## Listed records
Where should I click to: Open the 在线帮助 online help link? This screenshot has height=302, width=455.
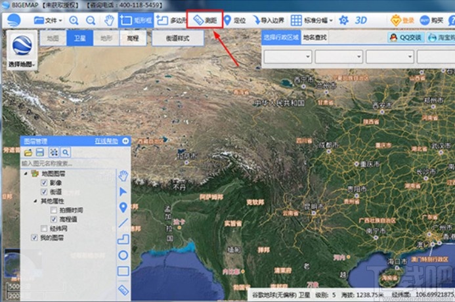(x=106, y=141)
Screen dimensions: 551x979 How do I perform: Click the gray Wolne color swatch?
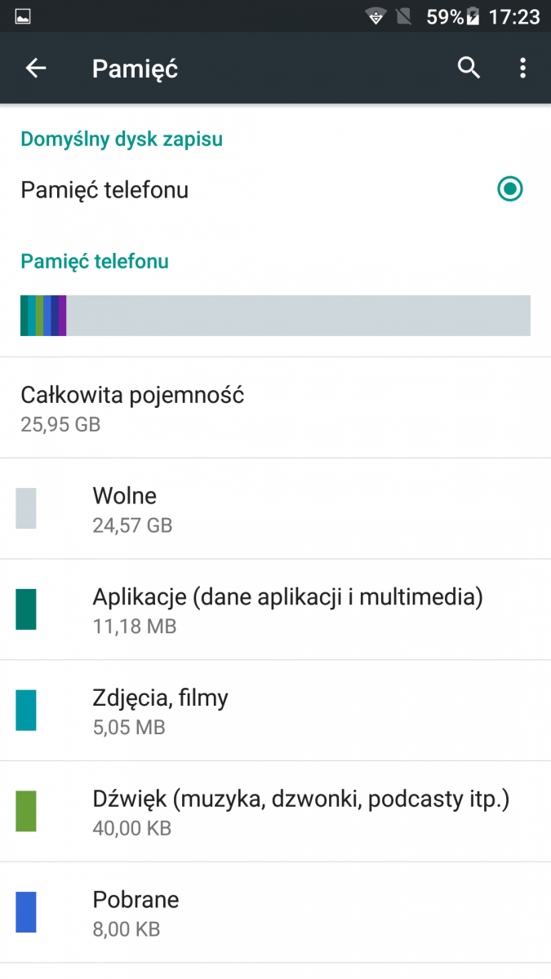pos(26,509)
==
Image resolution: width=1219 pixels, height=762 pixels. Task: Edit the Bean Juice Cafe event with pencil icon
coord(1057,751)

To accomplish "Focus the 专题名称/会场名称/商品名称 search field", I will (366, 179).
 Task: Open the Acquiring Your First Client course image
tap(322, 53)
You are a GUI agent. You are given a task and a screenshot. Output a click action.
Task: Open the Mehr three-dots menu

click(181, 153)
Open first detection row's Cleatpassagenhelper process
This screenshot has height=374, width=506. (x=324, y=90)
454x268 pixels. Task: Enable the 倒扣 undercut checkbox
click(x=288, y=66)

## Task statement
From the records above, repeat exactly the lines from the one with "Image resolution: width=1219" through the one with "You are a GUI", both included.

## Final answer
Image resolution: width=1219 pixels, height=762 pixels. Task: Edit the Bean Juice Cafe event with pencil icon
coord(1057,751)

To accomplish "Focus the 专题名称/会场名称/商品名称 search field", I will (366, 179).
 Task: Open the Acquiring Your First Client course image
tap(322, 53)
You are a GUI agent. You are given a task and a screenshot. Output a click action.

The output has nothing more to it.